PROBLEM REQUIREMENTS -> Would you print every entry exactly as it appears?

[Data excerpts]
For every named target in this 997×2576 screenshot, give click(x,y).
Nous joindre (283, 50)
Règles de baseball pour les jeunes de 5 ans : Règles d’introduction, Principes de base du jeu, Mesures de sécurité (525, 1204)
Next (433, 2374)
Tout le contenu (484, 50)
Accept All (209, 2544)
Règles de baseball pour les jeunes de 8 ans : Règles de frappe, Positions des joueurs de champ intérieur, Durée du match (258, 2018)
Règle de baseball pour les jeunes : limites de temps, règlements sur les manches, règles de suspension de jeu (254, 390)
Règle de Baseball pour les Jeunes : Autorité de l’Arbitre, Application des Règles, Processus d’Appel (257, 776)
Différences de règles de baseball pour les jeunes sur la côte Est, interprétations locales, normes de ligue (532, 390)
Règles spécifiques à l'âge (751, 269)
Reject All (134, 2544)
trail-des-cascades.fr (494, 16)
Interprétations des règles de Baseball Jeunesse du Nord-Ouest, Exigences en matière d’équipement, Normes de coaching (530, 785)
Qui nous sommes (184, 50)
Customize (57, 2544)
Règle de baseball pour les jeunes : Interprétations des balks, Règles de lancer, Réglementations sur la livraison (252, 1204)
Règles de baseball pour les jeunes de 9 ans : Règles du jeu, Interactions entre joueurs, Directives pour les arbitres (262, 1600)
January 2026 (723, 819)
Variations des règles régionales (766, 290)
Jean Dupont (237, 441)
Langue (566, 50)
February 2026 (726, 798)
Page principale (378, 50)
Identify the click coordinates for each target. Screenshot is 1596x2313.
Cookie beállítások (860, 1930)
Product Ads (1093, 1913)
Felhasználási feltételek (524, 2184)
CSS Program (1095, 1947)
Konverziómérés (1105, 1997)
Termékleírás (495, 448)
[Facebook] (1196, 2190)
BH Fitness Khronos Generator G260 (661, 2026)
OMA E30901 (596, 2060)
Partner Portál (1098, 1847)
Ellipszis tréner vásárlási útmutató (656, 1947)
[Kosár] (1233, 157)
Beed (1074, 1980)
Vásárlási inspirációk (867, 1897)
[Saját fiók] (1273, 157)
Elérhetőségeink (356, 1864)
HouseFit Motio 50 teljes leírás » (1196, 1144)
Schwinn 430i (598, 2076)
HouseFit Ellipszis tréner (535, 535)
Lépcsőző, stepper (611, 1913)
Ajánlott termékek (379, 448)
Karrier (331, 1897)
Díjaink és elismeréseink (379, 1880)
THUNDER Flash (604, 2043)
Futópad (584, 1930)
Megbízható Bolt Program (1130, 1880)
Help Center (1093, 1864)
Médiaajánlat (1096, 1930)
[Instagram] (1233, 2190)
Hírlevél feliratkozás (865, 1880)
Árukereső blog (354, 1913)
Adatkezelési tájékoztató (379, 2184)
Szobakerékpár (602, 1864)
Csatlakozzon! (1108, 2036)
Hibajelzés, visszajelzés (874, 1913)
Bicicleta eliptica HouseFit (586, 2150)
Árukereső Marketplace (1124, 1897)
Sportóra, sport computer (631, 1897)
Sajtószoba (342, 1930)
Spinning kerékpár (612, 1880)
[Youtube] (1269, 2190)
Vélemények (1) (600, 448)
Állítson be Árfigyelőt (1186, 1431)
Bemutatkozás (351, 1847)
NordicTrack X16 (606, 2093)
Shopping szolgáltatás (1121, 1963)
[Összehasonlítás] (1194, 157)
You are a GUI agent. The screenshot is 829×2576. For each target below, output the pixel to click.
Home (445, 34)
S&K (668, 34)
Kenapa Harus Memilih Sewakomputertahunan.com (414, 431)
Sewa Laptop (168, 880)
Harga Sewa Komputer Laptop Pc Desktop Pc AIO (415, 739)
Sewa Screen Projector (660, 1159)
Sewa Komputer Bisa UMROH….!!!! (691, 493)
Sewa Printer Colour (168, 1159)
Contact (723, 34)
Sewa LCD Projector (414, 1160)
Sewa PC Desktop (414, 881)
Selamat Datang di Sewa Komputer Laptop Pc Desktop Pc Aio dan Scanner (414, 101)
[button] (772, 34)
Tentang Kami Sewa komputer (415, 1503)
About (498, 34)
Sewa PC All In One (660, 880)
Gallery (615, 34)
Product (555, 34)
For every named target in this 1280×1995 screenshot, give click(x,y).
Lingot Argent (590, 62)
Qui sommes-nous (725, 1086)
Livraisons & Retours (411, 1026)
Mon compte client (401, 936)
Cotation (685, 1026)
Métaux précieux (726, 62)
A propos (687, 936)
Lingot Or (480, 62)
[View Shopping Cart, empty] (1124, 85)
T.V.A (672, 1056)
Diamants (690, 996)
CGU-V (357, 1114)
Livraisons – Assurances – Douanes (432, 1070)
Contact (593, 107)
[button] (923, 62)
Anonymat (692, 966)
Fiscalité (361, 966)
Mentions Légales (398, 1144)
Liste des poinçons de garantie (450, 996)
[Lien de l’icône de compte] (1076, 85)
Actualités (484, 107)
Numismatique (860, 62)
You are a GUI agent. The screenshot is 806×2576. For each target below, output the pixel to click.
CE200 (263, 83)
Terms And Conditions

TASK SOLUTION ->
For every named target in this 997×2576 screenshot, give click(x,y).
Nous joindre (283, 50)
Règles de baseball pour les jeunes de 5 ans : Règles d’introduction, Principes de base du jeu, Mesures de sécurité (525, 1204)
Next (433, 2374)
Tout le contenu (484, 50)
Accept All (209, 2544)
Règles de baseball pour les jeunes de 8 ans : Règles de frappe, Positions des joueurs de champ intérieur, Durée du match (258, 2018)
Règle de baseball pour les jeunes : limites de temps, règlements sur les manches, règles de suspension de jeu (254, 390)
Règle de Baseball pour les Jeunes : Autorité de l’Arbitre, Application des Règles, Processus d’Appel (257, 776)
Différences de règles de baseball pour les jeunes sur la côte Est, interprétations locales, normes de ligue (532, 390)
Règles spécifiques à l'âge (751, 269)
Reject All (134, 2544)
trail-des-cascades.fr (494, 16)
Interprétations des règles de Baseball Jeunesse du Nord-Ouest, Exigences en matière d’équipement, Normes de coaching (530, 785)
Qui nous sommes (184, 50)
Customize (57, 2544)
Règle de baseball pour les jeunes : Interprétations des balks, Règles de lancer, Réglementations sur la livraison (252, 1204)
Règles de baseball pour les jeunes de 9 ans : Règles du jeu, Interactions entre joueurs, Directives pour les arbitres (262, 1600)
January 2026 (723, 819)
Variations des règles régionales (766, 290)
Jean Dupont (237, 441)
Langue (566, 50)
February 2026 (726, 798)
Page principale (378, 50)
Identify the click coordinates for each target. Screenshot is 1596x2313.
Cookie beállítások (860, 1930)
Product Ads (1093, 1913)
Felhasználási feltételek (524, 2184)
CSS Program (1095, 1947)
Konverziómérés (1105, 1997)
Termékleírás (495, 448)
[Facebook] (1196, 2190)
BH Fitness Khronos Generator G260 (661, 2026)
OMA E30901 (596, 2060)
Partner Portál (1098, 1847)
Ellipszis tréner vásárlási útmutató (656, 1947)
[Kosár] (1233, 157)
Beed (1074, 1980)
Vásárlási inspirációk (867, 1897)
[Saját fiók] (1273, 157)
Elérhetőségeink (356, 1864)
HouseFit Motio 50 teljes leírás » (1196, 1144)
Schwinn 430i (598, 2076)
HouseFit Ellipszis tréner (535, 535)
Lépcsőző, stepper (611, 1913)
Ajánlott termékek (379, 448)
Karrier (331, 1897)
Díjaink és elismeréseink (379, 1880)
THUNDER Flash (604, 2043)
Futópad (584, 1930)
Megbízható Bolt Program (1130, 1880)
Help Center (1093, 1864)
Médiaajánlat (1096, 1930)
[Instagram] (1233, 2190)
Hírlevél feliratkozás (865, 1880)
Árukereső blog (354, 1913)
Adatkezelési tájékoztató (379, 2184)
Szobakerékpár (602, 1864)
Csatlakozzon! (1108, 2036)
Hibajelzés, visszajelzés (874, 1913)
Bicicleta eliptica HouseFit (586, 2150)
Árukereső Marketplace (1124, 1897)
Sportóra, sport computer (631, 1897)
Sajtószoba (342, 1930)
Spinning kerékpár (612, 1880)
[Youtube] (1269, 2190)
Vélemények (1) (600, 448)
Állítson be Árfigyelőt (1186, 1431)
Bemutatkozás (351, 1847)
NordicTrack X16 (606, 2093)
Shopping szolgáltatás (1121, 1963)
[Összehasonlítás] (1194, 157)
You are a GUI agent. The screenshot is 829×2576. For each target below, output the pixel to click.
Home (445, 34)
S&K (668, 34)
Kenapa Harus Memilih Sewakomputertahunan.com (414, 431)
Sewa Laptop (168, 880)
Harga Sewa Komputer Laptop Pc Desktop Pc AIO (415, 739)
Sewa Screen Projector (660, 1159)
Sewa Komputer Bisa UMROH….!!!! (691, 493)
Sewa Printer Colour (168, 1159)
Contact (723, 34)
Sewa LCD Projector (414, 1160)
Sewa PC Desktop (414, 881)
Selamat Datang di Sewa Komputer Laptop Pc Desktop Pc Aio dan Scanner (414, 101)
[button] (772, 34)
Tentang Kami Sewa komputer (415, 1503)
About (498, 34)
Sewa PC All In One (660, 880)
Gallery (615, 34)
Product (555, 34)
For every named target in this 1280×1995 screenshot, give click(x,y).
Lingot Argent (590, 62)
Qui sommes-nous (725, 1086)
Livraisons & Retours (411, 1026)
Mon compte client (401, 936)
Cotation (685, 1026)
Métaux précieux (726, 62)
A propos (687, 936)
Lingot Or (480, 62)
[View Shopping Cart, empty] (1124, 85)
T.V.A (672, 1056)
Diamants (690, 996)
CGU-V (357, 1114)
Livraisons – Assurances – Douanes (432, 1070)
Contact (593, 107)
[button] (923, 62)
Anonymat (692, 966)
Fiscalité (361, 966)
Mentions Légales (398, 1144)
Liste des poinçons de garantie (450, 996)
[Lien de l’icône de compte] (1076, 85)
Actualités (484, 107)
Numismatique (860, 62)
You are a GUI agent. The screenshot is 806×2576. For each target below, output the pixel to click.
CE200 (263, 83)
Terms And Conditions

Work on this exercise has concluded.